- [Text section]:
++++++++
Watched him play for Hibs, he was a great old fashioned centre forward.
You are right  he should have been selected for the 1966 England squad, better player than Hurst but not Greaves.


----------



## Adi2Dassler (Jul 1, 2014)

MegaSteve said:



			Joe Baker... Played for England but was a Scot... During his time at Highbury got a 100 goals in a 150 games [or thereabouts]... Some say he should have been in the '66 squad... Remember getting his autograph and noticing the toe end of his boots had pimples on similar to those on table tennis bats from the same era... Happy days...
		
Click to expand...

Amen Brother!

Cannae be Chris Hoy, he's a jambo.Andy Murray is clearly the finest athletic Scotland has produced, and a fine Hibernian too.


----------



## c1973 (Jul 1, 2014)

Surprised Alan Wells hasn't been mentioned or Eric Liddell. 

Edit: 

David Wilkie perhaps.


----------



## 6inchcup (Jul 1, 2014)

c1973 said:



			Shouldn't it be the guy on the Scott's porridge oats packet? Is the guy on the Quakers one not an auld git wae a daft hat and clay pipe or something? 

Click to expand...

thats the one i was referring to,he was only 16 but living on a diet of fags n fried everything made him look older.


----------



## bladeplayer (Jul 2, 2014)

Struggling a bit today is Andy ..


----------



## AmandaJR (Jul 2, 2014)

bladeplayer said:



			Struggling a bit today is Andy ..
		
Click to expand...

He doesn't look himself ot there at all. He has been in stunning form. Hope he turns this around and if so a good test will stand him in good stead for the semi final. Hope he hasn't been close to Serena Williams and caught owt!


----------



## AmandaJR (Jul 2, 2014)

Well that was disappointing - he looked like a man in a hurry to get back to the locker room. Have to wonder if he is unwell or something and actually hope so as that lack of fight is hard to comprehend otherwise.


----------



## USER1999 (Jul 2, 2014)

I guess he is Scottish again!


----------



## c1973 (Jul 2, 2014)

I said to the boss that Andy parting company with Ivan Lendl was going to have a detrimental effect on his game and I genuinely think it has. Ivan had him fully focused on the next point and not lamenting the one gone. He's good enough to beat anyone, but his focus can be suspect and is quite possibly the weakest part of his game and loses him too many points. Imo.


----------



## AmandaJR (Jul 2, 2014)

c1973 said:



			I said to the boss that Andy parting company with Ivan Lendl was going to have a detrimental effect on his game and I genuinely think it has. Ivan had him fully focused on the next point and not lamenting the one gone. He's good enough to beat anyone, but his focus can be suspect and is quite possibly the weakest part of his game and loses him too many points. Imo.
		
Click to expand...

That's a fair point as it was the old Andy - waiting for an opponent to miss rather than taking it on.


----------



## Hacker Khan (Jul 2, 2014)

Have to say it's a great summer of sport for GB.  What with the football, tennis, Rugby Union and Cricket.  Go team GB....
++++++++
- [Supplied records]:
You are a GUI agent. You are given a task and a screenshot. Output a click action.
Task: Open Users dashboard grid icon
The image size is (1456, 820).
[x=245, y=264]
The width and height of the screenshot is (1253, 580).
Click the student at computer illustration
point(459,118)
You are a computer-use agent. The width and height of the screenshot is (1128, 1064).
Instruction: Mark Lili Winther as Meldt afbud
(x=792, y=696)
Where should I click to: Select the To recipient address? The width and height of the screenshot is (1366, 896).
++++++++
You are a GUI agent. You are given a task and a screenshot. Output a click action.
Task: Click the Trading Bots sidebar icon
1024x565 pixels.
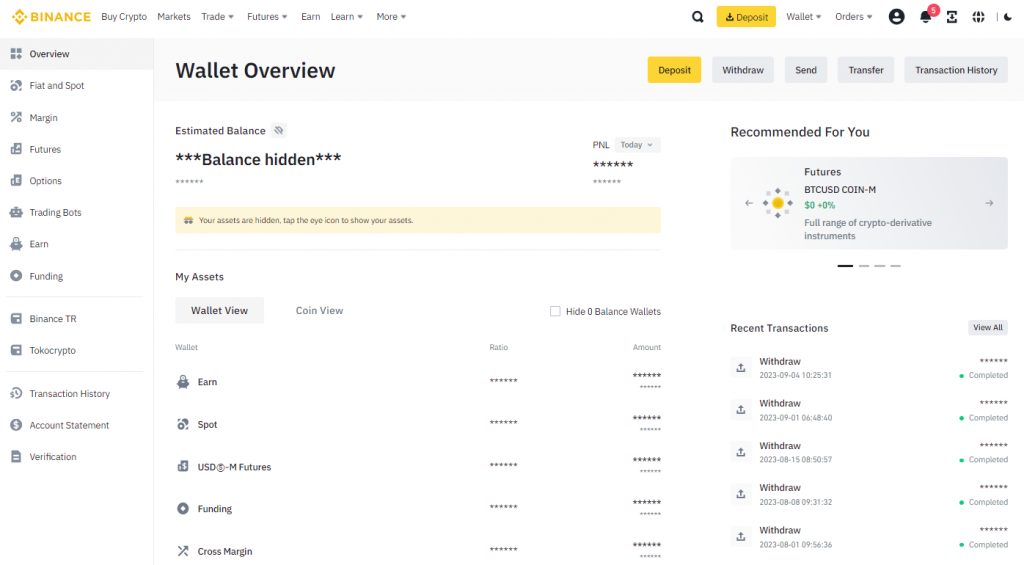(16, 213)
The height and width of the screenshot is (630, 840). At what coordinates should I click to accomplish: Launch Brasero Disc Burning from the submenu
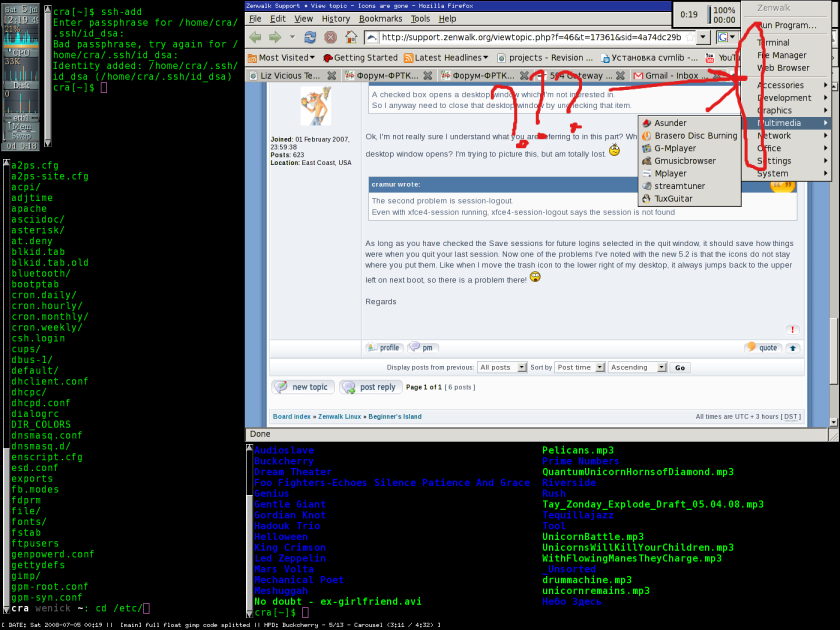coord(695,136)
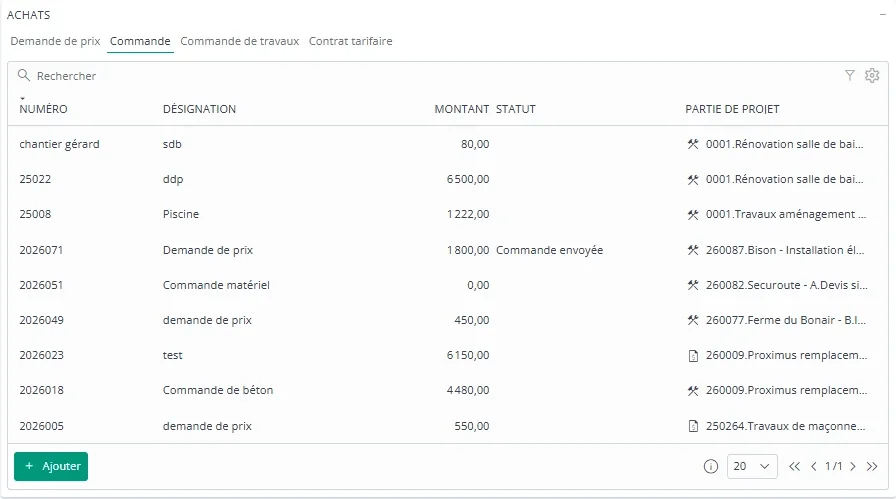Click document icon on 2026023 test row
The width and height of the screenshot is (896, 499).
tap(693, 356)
++++++++
- [Work to complete]:
(a) In the forum thread, whom does c1973 say Andy parted company with?
(b) Rewrite the part of the forum thread that begins at the words "## Hacker Khan" and stops after "Go team GB....", with "Cricket" changed to "Athletics".

- [Worked answers]:
(a) Ivan Lendl

(b)
## Hacker Khan (Jul 2, 2014)

Have to say it's a great summer of sport for GB.  What with the football, tennis, Rugby Union and Athletics.  Go team GB....